STJ - REsp 333248 / PR RECURSO ESPECIAL 2001/0088035-7


31/mar/2003

TRIBUTÁRIO. RECURSO ESPECIAL. ARTIGO 105, INCISO III, ALÍNEA "A", DA
CONSTITUIÇÃO DA REPÚBLICA. CONTRIBUIÇÃO SOCIAL. GRATIFICAÇÃO
NATALINA (13º SALÁRIO) - ARTIGO 28, § 7º DA LEI N. 8.212/91. FORMA
DE CÁLCULO DETERMINADA PELO DECRETO 612/92. ILEGALIDADE. PODER
REGULAMENTAR. LIMITES. REPETIÇÃO. ARTIGO 39, § 4O, DA LEI 9.250/95.
TAXA SELIC. ILEGALIDADE. INCIDÊNCIA DE CORREÇÃO MONETÁRIA DESDE O
RECOLHIMENTO INDEVIDO.
Se a Lei 8.212/91 contém previsão diversa para cálculo da
contribuição social incidente sobre o 13º salário, não poderia o
Decreto n. 612/92, sob pena de ultrapassar as divisas do poder
regulamentar, determinar a incidência em separado da contribuição
previdenciária sobre a gratificação natalina, mediante a aplicação
das alíquotas previstas na tabela a que se refere o artigo 22 do
mencionado decreto.
"Como ato administrativo, o decreto está sempre em situação inferior
à da lei e, por isso mesmo, não a pode contrariar. O decreto geral
tem, entretanto, a mesma normatividade da lei, desde que não
ultrapasse a alçada regulamentar de que dispõe o Executivo" (Hely
Lopes Meirelles, in "Direito Administrativo Brasileiro". São Paulo:
Malheiros Editores, 2001, 26ª edição, p. 171).
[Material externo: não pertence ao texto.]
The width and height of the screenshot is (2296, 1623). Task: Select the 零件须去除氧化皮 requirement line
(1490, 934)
A Taxa SELIC para fins tributários é, a um tempo, inconstitucional e
ilegal. Como não há pronunciamento de mérito da Corte Especial deste
egrégio Tribunal que, em decisão relativamente recente, não conheceu
da argüição de inconstitucionalidade correspectiva (cf. Incidente de
Inconstitucionalidade no Resp n. 215.881/PR), permanecendo a mácula
também na esfera infraconstitucional, nada está a empecer seja essa
indigitada Taxa proscrita do sistema e substituída pelos juros
previstos no Código Tributário (artigo 161, §1º, do CTN).
Conquanto tenha o INSS se conformado com a aplicação da Taxa SELIC,
para a repetição do indébito realizado após o início da sua
vigência, é perfeitamente possível a declaração de usa ilegalidade
e, conseqüentemente, da sua inaplicabilidade no caso dos autos, uma
vez que o pedido formulado pelas contribuintes diz respeito apenas a
pagamentos realizados antes do início da vigência da Lei n.
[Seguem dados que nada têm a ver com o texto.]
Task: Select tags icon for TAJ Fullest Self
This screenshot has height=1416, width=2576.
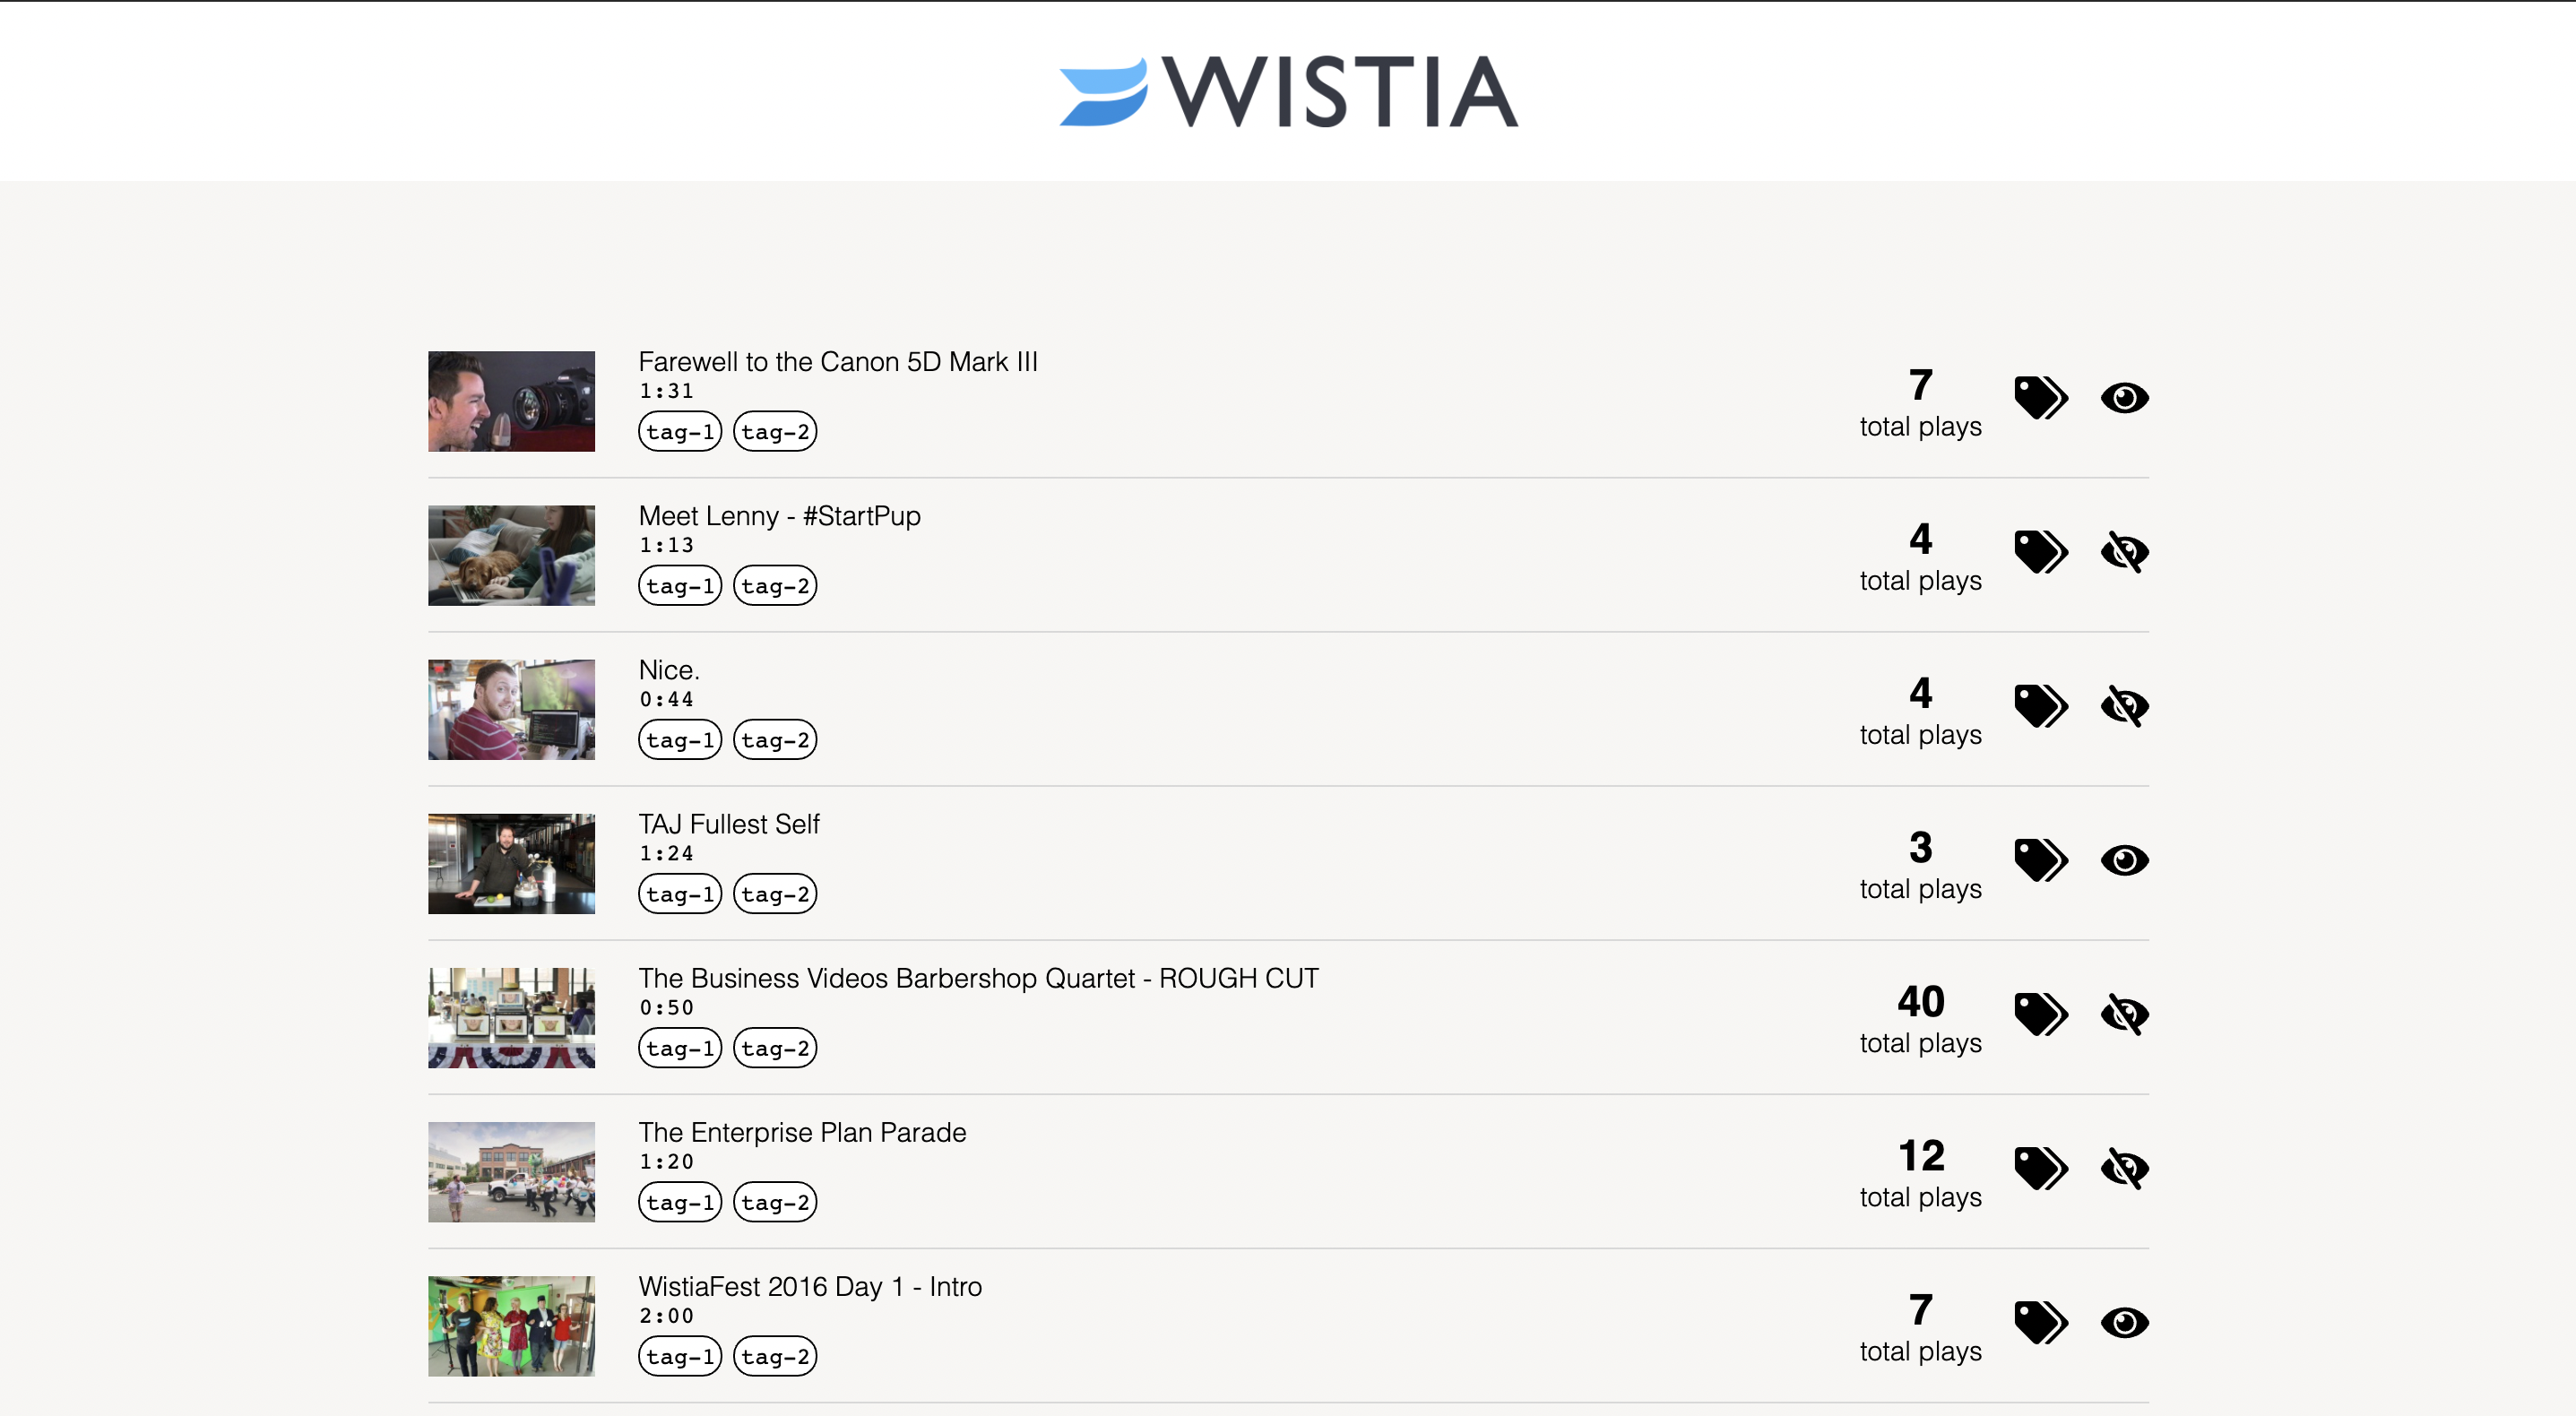Action: [2040, 860]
9.250/95. Em suma, o pedido principal do INSS é o afastamento
integral, no caso concreto, da Taxa SELIC.
O Codex Tributário, ao disciplinar, em seu art. 167, a restituição
de tributos, determinou a incidência de juros moratórios, na mesma
intensidade que aqueles aplicados nos casos de mora do contribuinte
e previstos no §1º do art. 161, ou seja, no percentual de 1% ao mês.
Se basta a declaração do contribuinte para o nascimento do débito
perante o Poder Público, com a conseqüente aplicação das penalidades
por eventual atraso no pagamento, quando o tributo é pago
regularmente pelo contribuinte, mas indevidamente cobrado pelo
Fisco, naturalmente deve incidir a mesma punição, diante da regra de
isonomia.
Não se pode dizer que o pagamento dos tributos cujo lançamento se dá
por homologação depende unicamente da iniciativa do contribuinte,
uma vez que "o pagamento de tributo é espontâneo, na medida em que
decorre de lei que deve ser cumprida compulsoriamente" (Resp n.
146.568/MG, rel. Min. Ari Pargendler, DJU de 9.12.1997).
Recurso especial provido em parte, para excluir a Taxa SELIC,
substituindo-a pela incidência de juros moratórios legais de 1% ao
mês, a partir do trânsito em julgado, e correção monetária desde o
recolhimento indevido.

Tribunal STJ
Processo REsp 333248 / PR RECURSO ESPECIAL 2001/0088035-7
Fonte DJ 31.03.2003 p. 194
Tópicos tributário, recurso especial, artigo 105, inciso iii, alínea "a", da constituição da república.